African-American women had a harder time writing themselves into the literary world. Because they were double minorities, it was often believed that they were incapable of producing quality literary works. Writers like Zora Neale Hurston, Ann Petry, and Alice Walker, however, have proven that women are capable of writing exceptional texts. These writers also shared the common task of showing the strengths as well as the weaknesses of African-American women through the characters portrayed in their texts. Zora Neale Hurston used Jamie Crawford in Their Eyes were Watching God, Ann Petry used Lutie Johnson in The Street, and Alice Walker used Miss Celie and Sophia in The Color Purple. Each of these women sought some form of freedom and each woman reached their own level of freeness, although they achieved it in their own ways.

Their Eyes were Watching God is the story of Jamie Crawford and it is set in Eatonville, FL during the early twentieth century. Hurston used the trope of the speakerly text as it is described in The Signifying Monkey. Gates claims that the speakerly text "is the text whose rhetorical strategy is designed to represent an oral literary tradition designed to 'emulate the phonetic, grammatical, and lexical patterns of actual speech and produce the illusion of oral narration.'" In other words, Hurston used Jamie to tell a story within the story. She also used dialect as a pattern in order to create a more realistic story and to give the reader some insight into who the characters were.

The story begins with the whole town of Eatonville discussing Jamie's return after running off with a young man named Tea Cake. They assumed that Tea Cake must have used her for her money and left her once it was all gone. The only person who genuinely cared about Jamie was her friend Phoeby Watson. Phoeby visits Jamie at her home and Jamie begins to reflect upon her childhood.

Jamie begins to tell the story of how she grew up with her grandmother working in the home of white people. Jamie talked about how she knew at a young age that her skin was darker than the other children and she was therefore different. Her grandmother wanted her to marry an older man named Logan Killicks who could provide for her financially. Jamie did not feel that it would be proper for her to marry Logan because she did not love him. Nevertheless, she married him to make her grandmother happy.

While walking one day, Jamie met a man named Joe Starks. Joe was a man who had big dreams and ambitions and Jamie found that appealing. Joe's wish was to become the first mayor of the new black settlement that would be called Eatonville. Jamie was intrigued and decided to leave with Joe so that they would be married. After many years of marriage and wealth, Jamie still had not discovered the love that she so longed for when she chose to marry Joe. There relationship eventually went sour and Joe did not talk to Jamie. While Joe was on his death bed, Jamie approached him for the first time and expressed her disgust with him and the way he had put her on the pedestal as the perfect wife when she just wanted to be a regular person. Joe simply turned away and died.
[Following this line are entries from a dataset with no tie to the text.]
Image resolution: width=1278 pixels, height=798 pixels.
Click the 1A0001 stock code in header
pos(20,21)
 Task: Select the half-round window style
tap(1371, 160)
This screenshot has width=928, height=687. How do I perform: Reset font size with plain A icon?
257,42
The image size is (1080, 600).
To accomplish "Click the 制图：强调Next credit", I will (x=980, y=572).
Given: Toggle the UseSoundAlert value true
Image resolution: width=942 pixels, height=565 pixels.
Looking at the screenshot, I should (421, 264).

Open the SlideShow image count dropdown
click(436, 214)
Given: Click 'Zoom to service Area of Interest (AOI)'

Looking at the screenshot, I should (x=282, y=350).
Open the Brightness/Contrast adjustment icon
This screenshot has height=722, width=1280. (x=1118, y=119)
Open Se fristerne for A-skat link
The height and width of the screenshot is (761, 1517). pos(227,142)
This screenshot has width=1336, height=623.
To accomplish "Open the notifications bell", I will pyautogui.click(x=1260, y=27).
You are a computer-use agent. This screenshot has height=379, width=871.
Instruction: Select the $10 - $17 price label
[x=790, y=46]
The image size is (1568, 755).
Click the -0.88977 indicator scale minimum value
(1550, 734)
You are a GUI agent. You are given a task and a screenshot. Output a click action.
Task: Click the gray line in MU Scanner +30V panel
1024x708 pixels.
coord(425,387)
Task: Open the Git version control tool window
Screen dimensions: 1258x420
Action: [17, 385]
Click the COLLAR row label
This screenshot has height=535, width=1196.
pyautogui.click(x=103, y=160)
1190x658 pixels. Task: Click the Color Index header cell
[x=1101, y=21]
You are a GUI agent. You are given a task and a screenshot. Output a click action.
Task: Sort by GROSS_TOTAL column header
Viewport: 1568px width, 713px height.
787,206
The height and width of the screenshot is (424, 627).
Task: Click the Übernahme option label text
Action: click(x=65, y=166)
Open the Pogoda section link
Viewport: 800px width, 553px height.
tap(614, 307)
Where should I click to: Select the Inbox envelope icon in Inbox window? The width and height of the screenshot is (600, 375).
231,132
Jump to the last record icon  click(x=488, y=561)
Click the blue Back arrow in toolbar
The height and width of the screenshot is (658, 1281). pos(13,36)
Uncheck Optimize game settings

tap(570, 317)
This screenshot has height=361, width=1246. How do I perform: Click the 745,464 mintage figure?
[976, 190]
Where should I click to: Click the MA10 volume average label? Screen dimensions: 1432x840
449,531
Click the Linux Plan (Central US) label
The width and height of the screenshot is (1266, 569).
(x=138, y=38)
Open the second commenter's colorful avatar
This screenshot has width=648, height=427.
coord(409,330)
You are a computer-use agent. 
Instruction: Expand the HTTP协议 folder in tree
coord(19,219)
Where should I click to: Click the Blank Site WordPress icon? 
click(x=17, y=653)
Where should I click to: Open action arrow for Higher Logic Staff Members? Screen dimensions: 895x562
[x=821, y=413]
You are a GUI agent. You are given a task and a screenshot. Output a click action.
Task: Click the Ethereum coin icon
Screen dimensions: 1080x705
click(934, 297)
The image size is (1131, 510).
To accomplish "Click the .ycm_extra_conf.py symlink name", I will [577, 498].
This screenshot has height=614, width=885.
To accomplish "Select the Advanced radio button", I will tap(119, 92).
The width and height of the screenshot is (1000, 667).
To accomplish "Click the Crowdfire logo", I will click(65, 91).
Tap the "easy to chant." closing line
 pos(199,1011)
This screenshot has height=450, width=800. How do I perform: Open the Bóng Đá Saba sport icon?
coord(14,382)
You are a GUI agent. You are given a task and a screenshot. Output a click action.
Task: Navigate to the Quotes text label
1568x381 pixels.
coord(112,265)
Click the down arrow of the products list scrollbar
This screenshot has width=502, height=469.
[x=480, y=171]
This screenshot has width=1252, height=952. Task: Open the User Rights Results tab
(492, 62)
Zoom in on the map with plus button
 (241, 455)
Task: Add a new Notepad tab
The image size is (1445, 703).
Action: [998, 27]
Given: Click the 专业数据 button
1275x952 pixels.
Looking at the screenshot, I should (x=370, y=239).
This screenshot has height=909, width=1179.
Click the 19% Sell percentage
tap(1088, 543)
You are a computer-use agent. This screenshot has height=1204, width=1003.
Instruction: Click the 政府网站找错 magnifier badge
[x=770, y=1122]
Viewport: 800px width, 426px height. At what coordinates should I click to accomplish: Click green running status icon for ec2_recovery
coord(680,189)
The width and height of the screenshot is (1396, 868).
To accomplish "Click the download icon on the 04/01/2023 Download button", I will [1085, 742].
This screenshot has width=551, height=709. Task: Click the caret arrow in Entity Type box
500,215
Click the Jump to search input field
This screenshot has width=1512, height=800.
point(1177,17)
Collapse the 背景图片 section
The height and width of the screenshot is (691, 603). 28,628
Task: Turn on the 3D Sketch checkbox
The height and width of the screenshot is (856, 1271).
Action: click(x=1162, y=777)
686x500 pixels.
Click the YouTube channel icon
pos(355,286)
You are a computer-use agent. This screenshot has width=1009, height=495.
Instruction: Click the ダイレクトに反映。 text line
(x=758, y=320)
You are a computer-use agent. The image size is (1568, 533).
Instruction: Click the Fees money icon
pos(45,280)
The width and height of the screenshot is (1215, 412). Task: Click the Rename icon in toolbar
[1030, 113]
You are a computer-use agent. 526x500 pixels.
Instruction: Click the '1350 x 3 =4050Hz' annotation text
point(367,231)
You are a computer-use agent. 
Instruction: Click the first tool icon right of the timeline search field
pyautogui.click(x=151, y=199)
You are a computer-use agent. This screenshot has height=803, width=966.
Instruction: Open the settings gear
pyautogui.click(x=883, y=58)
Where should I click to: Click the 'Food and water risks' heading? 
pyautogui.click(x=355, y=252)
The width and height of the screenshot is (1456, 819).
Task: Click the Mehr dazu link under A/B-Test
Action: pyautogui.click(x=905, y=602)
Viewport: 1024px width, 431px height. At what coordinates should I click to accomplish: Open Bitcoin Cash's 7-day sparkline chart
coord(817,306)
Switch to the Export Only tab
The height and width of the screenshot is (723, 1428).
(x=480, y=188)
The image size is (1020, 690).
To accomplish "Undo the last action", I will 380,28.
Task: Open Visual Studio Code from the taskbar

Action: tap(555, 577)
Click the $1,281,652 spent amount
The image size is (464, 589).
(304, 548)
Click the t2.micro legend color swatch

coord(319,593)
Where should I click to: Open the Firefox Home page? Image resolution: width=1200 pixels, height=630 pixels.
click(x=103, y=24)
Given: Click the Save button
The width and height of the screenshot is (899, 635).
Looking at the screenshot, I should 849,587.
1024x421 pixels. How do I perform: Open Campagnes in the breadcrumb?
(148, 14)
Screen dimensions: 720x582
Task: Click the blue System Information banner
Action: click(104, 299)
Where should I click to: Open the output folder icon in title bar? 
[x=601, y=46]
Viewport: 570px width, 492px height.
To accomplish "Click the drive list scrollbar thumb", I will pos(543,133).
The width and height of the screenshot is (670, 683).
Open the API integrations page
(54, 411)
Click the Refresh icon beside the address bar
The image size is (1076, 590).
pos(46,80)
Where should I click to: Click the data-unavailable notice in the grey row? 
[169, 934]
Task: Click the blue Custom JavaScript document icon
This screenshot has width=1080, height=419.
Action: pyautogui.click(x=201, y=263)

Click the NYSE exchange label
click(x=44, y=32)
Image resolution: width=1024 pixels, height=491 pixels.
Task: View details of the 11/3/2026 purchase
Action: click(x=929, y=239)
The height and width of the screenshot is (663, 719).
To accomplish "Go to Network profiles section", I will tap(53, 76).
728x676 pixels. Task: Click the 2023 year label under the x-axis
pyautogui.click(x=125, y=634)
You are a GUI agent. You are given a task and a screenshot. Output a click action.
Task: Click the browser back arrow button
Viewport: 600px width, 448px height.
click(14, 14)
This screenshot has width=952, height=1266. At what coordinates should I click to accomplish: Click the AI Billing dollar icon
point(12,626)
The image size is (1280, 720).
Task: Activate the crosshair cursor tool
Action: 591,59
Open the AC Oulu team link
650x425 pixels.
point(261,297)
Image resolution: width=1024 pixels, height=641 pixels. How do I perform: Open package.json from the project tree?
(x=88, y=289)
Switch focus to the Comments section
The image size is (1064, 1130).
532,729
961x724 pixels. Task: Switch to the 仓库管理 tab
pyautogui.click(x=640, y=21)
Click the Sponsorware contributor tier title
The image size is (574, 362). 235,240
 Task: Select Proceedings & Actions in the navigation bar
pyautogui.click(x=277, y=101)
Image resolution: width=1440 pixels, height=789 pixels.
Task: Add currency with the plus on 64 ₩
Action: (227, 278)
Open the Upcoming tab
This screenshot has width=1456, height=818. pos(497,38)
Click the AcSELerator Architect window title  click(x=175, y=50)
Although many people in Eatonville had mourned the death of Joe Starks, Janie felt like she had been freed from a burden. Although she was wealthy from the store that her husband had left her, she continued to run the store. One night while the town's people were away at a ball game, a man named Tea Cake came to the store and sat and spoke with Janie. It was the first time that Janie felt like a real person. He played checkers with her. Janie was very cautious about her dealings with Tea Cake because he was obviously much younger than her. Tea Cake knew that Janie was uncomfortable with their age difference, but that did not prevent him from confessing his love for her. They got married and Tea Cake showed Janie a life unlike anything that she had every dreamed of.

Tea Cake and Janie move to a place referred to as "the muck" and spend every day picking green beans and having a good time. Although Janie was a very wealthy woman, Tea Cake never wanted to use any of Janie's money. He felt that it was his place as the man to care for her. Tea Cake made a living through gambling. He made her happy and their relationship was wonderful until one of Janie's friends, who happened to be mulatto, tried to hook Janie up with her brother. This friend felt that Tea Cake was not good enough for Janie because of his dark skin.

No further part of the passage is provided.